▸ Your goal:
Below are the records; give again exactly the line with "600x523 pixels. Task: Click", the line with "Increase the Hack", and each line that lies between them, and nothing besides.

Collected data:

# # # # #

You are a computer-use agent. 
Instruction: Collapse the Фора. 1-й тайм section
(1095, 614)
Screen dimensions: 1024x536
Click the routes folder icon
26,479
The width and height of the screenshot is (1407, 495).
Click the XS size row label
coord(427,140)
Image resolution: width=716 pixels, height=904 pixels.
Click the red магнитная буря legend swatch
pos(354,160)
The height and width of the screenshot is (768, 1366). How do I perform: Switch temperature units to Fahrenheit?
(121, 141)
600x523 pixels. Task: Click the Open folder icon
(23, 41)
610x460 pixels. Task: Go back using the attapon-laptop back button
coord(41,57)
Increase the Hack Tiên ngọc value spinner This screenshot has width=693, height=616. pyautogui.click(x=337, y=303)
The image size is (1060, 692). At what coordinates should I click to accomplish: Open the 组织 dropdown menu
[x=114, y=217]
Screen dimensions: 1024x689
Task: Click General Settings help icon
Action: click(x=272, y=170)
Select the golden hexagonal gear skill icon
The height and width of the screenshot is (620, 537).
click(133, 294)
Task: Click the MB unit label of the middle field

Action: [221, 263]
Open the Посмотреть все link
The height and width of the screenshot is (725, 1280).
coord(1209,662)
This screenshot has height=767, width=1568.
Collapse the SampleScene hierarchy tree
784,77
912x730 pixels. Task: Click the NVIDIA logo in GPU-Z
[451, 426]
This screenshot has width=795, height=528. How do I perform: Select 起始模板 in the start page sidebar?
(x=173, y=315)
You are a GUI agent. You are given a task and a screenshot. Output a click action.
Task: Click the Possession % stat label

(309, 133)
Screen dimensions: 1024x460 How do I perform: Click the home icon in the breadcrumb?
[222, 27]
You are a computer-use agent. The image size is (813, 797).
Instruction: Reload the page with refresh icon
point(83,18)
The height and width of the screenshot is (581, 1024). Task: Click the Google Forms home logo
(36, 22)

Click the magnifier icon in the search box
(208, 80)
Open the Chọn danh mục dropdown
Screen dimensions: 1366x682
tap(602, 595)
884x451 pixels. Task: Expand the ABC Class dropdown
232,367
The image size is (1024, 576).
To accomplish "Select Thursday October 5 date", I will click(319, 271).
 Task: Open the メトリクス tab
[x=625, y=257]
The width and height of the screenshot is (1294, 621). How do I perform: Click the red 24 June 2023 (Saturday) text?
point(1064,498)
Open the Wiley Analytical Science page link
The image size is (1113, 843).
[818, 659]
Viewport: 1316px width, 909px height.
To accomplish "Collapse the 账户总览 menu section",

# # # # #

▸ Written response:
600x523 pixels. Task: Click the Open folder icon
(23, 41)
610x460 pixels. Task: Go back using the attapon-laptop back button
coord(41,57)
Increase the Hack Tiên ngọc value spinner This screenshot has width=693, height=616. pyautogui.click(x=337, y=303)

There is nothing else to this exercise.